Case history
Case history #1
A 27-year-old woman presents with amenorrhea. She had been taking the combined oral contraceptive pill for the last 9 years, stopping this 11 months ago. She is otherwise healthy, but on physical exam she has bilateral galactorrhea. Laboratory work-up reveals an elevated prolactin level of 150 micrograms/L (3000 mIU/L). Normal prolactin levels are up to 25 micrograms/L (500 mIU/L). She also had low-normal gonadotropin (luteinizing hormone [LH], follicle-stimulating hormone [FSH]) levels.
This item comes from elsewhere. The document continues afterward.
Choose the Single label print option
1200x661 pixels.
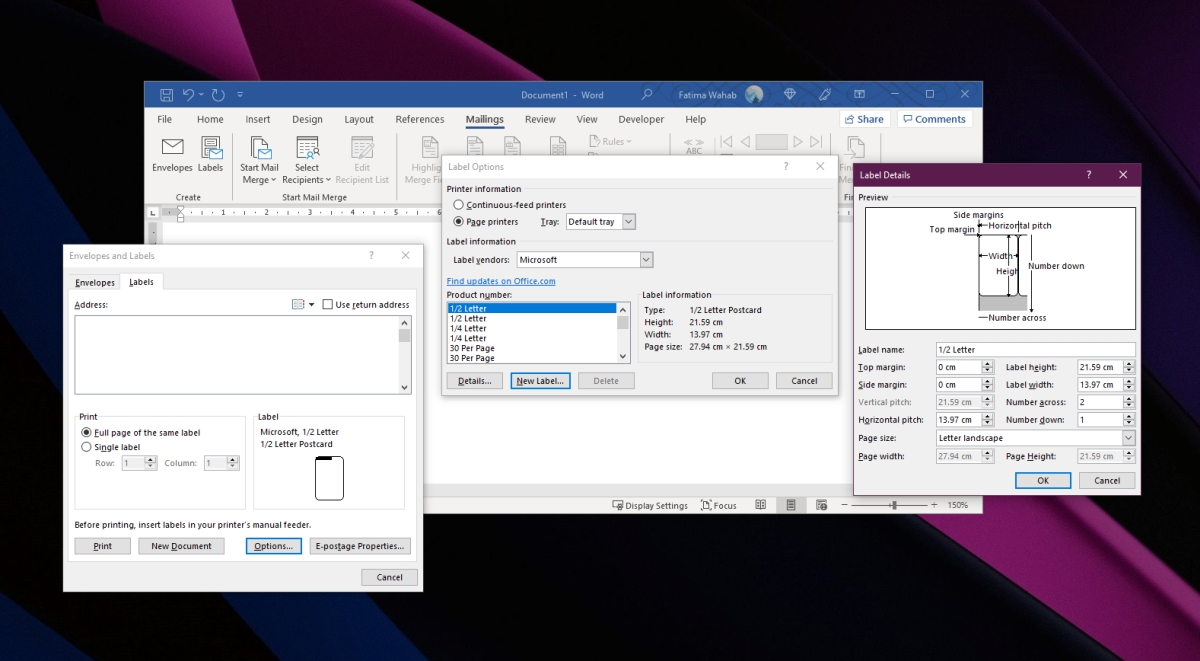click(x=85, y=447)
Magnetic resonance imaging (MRI) examination of the pituitary sellar region depicts a 6 mm right-sided pituitary mass, with no suprasellar or parasellar extension.
Case history #2
A 45-year-old man presents with loss of libido and some erectile dysfunction. He is otherwise healthy. On physical examination he has mild bilateral gynecomastia and normal testes. Laboratory work-up reveals a highly elevated prolactin level of 2300 micrograms/L (46,000 mIU/L). Normal prolactin levels are up to 15 micrograms/L (300 mIU/L). He also has low testosterone, LH, and FSH levels. MRI exam of the pituitary sella depicts a large 32 mm pituitary macroadenoma with suprasellar extension and optic chiasmal compression. Visual field assessment reveals bitemporal hemianopia.
Other presentations
Prolactinomas, particularly where they are large tumors, can present with sudden headache, syncope, vomiting, fever, and visual impairment. All these symptoms may occur in the setting of pituitary apoplexy (a clinical syndrome resulting from acute hemorrhagic or ischemic infarction of a pituitary adenoma). Occasionally, prolactinomas are incidentally detected during imaging evaluation (computed tomography or magnetic resonance imaging) of the brain for other unrelated medical conditions. Infrequently, prolactinoma may be a component of the familial syndrome of multiple endocrine neoplasia syndrome type 1, together with primary hyperparathyroidism and neuroendocrine tumors, most commonly in the gastrointestinal tract.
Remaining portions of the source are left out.